Russian composer Nikolai Kapustin’s love was forbidden.
Amidst the politics of the Soviet Union he was born into in 1937, Joseph Stalin himself claimed the relationship was too outspoken, too unpredictable, too unconventional.
Kapustin and jazz got together anyway.
Kapustin started playing piano when he was 7, writing his first piano sonata when he was just 13, a traditional classical composition. But he soon discovered jazz, which had been suppressed under Stalin, and developed the rest of his career as a jazz pianist, arranger and composer. He recently passed away in July 2020, leaving 161 published works behind.
Kerry Waller, a student from the Guildhall School of Music and Drama, narrowed it down to just one: the first four movements of Kapustin’s “Eight Concert Etudes,” Op. 40.
“He loved to blur the line between classical and jazz,” Waller said. “Now, I do too.”
Waller, along with five other students from the Chautauqua School of Music Piano Program, will perform in their third recital of the season at 4 p.m. EDT on Friday, July 31, on the CHQ Assembly Virtual Porch. Joining him are pianists Charles Berofsky, Samuel Betanzos, Rixiang Huang, Hanxiao Lai and Heemin Park.
“Etude” is French for “study,” and in classical music, Waller said piano etudes are “usually designed” as short, considerably more difficult practice material for perfecting a particular skill.
According to Waller, Kapustin’s etudes threw guidelines “out the window.”
“Kapustin wasn’t one to stick to the status quo,” he said. “His etudes have a lot of variety to them, so there is not one area of focus to note throughout. They certainly check off the difficult category.”
Though a variety in terms of technique, Waller said all of the etudes are “exciting in tone.” The first movement is a relaxed “sort of prologue, where the music unfolds in a friendly manner in front of you.”
The second movement, Waller said, is an “illusion of dreaminess.”
“The second etude has a lot of alternating, tricky notes on the right hand, which then passes the melody to the left hand,” Waller said. “But it’s also like a sandwich — both ends have that dreamy sense, while the middle is more vibrant.”
The third is a toccata, a piece typically featuring fast-moving, lightly fingered or otherwise virtuosic passages or sections, intended to emphasize the dexterity of the performer’s fingers. Waller said the third etude is a piece “with a driving repeated note in which the motion never stops.”
“There is a constant motion of sixteenth notes over and over and over again,” he said. “It’s like a machine that never stops going. It’s definitely a sound that is completely in your face and a bit darker than the rest.”
The last movement revisits the dreamy sound of the second etude.
“It’s not a strong ending by any means; it fades off into nothing,” Waller said.

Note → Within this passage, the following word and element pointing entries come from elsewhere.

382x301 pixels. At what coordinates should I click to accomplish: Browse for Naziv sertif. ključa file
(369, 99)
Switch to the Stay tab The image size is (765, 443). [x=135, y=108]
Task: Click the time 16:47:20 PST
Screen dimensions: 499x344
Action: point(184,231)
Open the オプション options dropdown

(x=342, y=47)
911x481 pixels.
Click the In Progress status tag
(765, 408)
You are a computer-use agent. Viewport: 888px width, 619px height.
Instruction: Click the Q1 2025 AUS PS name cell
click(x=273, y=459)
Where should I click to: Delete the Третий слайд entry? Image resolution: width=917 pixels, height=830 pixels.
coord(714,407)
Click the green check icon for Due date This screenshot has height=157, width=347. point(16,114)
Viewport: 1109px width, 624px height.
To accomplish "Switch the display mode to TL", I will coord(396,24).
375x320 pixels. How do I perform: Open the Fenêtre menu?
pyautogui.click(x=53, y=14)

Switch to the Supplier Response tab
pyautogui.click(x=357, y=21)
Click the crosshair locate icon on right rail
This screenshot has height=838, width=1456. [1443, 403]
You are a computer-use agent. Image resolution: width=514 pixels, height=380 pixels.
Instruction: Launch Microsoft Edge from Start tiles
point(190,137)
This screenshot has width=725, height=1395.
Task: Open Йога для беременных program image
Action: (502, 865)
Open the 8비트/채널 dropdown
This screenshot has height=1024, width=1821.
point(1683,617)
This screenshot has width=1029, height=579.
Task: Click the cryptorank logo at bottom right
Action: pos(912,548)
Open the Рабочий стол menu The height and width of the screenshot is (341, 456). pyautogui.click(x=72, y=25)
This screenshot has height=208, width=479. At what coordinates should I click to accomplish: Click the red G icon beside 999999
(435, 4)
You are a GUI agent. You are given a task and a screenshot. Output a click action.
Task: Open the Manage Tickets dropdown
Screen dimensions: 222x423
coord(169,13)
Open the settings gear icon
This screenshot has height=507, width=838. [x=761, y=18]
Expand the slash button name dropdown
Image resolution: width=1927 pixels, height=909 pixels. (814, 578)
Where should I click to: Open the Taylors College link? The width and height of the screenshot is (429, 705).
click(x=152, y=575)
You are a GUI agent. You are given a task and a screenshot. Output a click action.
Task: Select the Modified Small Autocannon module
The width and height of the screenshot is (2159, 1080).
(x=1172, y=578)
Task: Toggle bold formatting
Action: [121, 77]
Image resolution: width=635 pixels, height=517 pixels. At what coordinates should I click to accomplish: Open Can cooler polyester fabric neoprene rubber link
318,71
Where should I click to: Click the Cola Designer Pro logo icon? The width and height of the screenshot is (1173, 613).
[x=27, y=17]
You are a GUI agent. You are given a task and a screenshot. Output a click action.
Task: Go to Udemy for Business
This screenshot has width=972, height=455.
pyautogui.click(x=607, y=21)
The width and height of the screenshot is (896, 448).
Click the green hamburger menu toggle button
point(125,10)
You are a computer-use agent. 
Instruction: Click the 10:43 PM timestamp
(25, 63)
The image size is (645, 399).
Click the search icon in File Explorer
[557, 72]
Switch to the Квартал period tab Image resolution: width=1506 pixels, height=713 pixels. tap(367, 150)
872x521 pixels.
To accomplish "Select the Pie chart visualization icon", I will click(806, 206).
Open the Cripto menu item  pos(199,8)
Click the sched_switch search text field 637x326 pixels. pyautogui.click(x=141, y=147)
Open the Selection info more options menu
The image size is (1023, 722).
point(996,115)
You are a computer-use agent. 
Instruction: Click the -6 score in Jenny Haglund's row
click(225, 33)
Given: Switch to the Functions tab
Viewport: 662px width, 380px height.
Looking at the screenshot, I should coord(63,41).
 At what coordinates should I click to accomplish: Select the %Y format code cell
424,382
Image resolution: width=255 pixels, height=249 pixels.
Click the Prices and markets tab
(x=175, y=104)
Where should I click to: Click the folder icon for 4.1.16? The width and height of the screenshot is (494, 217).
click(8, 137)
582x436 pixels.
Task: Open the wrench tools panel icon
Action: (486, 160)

Rixiang Huang, a graduate teaching assistant at the University of Southern California’s Thornton School of Music, will honor German composer Felix Mendelssohn. Huang said Mendelssohn is an “all-time favorite,” one he has listened to since he was 3 years old.
“I have so much love for him as a composer because I feel so connected to Mendelssohn’s music,” Huang said. “I present his work whenever I can.”
Huang will perform all three movements of Mendelssohn’s “Fantasy,” Op. 28 in F sharp minor. The three movements — ranging from “slow, moderate, and very fast” — are inspired by the 19th-century composers he worked alongside, among them Beethoven, Schubert, Schumann, Brahms and Bruch.
“You can hear a lot of distinct hints of Beethoven’s ‘Sonata quasi una fantasia’ because he, like Mendelssohn, also challenged the boundary of what is considered a sonata and what is considered a fantasy,” he said. “You can hear a lot of Bach in his works, too. He wasn’t afraid to learn from those around him.”
In 1829, Mendelssohn visited Scotland, where he found the inspiration for his “Scottish Symphony” at the Holyrood Chapel in Edinburgh. Mendelssohn’s “Fantasy” was published shortly after in 1834 and includes characteristics of Scottish folk music in the harp-like preluding of the opening and widely spaced chords, according to Huang.
Like Kapustin’s jazz elements, Huang said Mendelssohn’s Scottish twist on classical composition requires an “open mind” from the listener.
“This piece is one of the more major pieces by Mendelssohn and the technique shows it loud and clear,” Huang said. “The audience has to open up their imagination for this one, but I promise, it’s worth it.”